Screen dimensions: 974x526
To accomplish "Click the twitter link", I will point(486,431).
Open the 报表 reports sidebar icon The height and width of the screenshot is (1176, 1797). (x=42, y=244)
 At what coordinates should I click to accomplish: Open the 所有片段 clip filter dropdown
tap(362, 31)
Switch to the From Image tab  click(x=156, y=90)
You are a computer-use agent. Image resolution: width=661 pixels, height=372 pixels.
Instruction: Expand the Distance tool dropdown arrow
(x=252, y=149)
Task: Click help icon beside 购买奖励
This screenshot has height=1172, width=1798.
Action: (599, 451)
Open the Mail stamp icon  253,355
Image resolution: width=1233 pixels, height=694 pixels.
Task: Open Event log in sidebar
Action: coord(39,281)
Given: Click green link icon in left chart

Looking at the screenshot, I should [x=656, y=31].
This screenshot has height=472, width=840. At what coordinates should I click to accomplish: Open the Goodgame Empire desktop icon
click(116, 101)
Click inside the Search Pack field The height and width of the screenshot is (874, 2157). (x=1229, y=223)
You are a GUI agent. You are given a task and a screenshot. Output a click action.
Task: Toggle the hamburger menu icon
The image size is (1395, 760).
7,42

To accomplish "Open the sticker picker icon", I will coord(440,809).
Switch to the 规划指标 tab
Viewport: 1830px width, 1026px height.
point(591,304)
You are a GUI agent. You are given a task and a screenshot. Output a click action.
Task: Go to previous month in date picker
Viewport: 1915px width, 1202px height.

• • • • •

TASK BRIEF. In full and without alteration, repeat the records.

YOUR RESPONSE.
Screen dimensions: 974x526
To accomplish "Click the twitter link", I will point(486,431).
Open the 报表 reports sidebar icon The height and width of the screenshot is (1176, 1797). (x=42, y=244)
 At what coordinates should I click to accomplish: Open the 所有片段 clip filter dropdown
tap(362, 31)
Switch to the From Image tab  click(x=156, y=90)
You are a computer-use agent. Image resolution: width=661 pixels, height=372 pixels.
Instruction: Expand the Distance tool dropdown arrow
(x=252, y=149)
Task: Click help icon beside 购买奖励
This screenshot has height=1172, width=1798.
Action: (599, 451)
Open the Mail stamp icon  253,355
Image resolution: width=1233 pixels, height=694 pixels.
Task: Open Event log in sidebar
Action: coord(39,281)
Given: Click green link icon in left chart

Looking at the screenshot, I should [x=656, y=31].
This screenshot has height=472, width=840. At what coordinates should I click to accomplish: Open the Goodgame Empire desktop icon
click(116, 101)
Click inside the Search Pack field The height and width of the screenshot is (874, 2157). (x=1229, y=223)
You are a GUI agent. You are given a task and a screenshot. Output a click action.
Task: Toggle the hamburger menu icon
The image size is (1395, 760).
7,42

To accomplish "Open the sticker picker icon", I will coord(440,809).
Switch to the 规划指标 tab
Viewport: 1830px width, 1026px height.
point(591,304)
You are a GUI agent. You are given a task and a screenshot. Output a click action.
Task: Go to previous month in date picker
Viewport: 1915px width, 1202px height.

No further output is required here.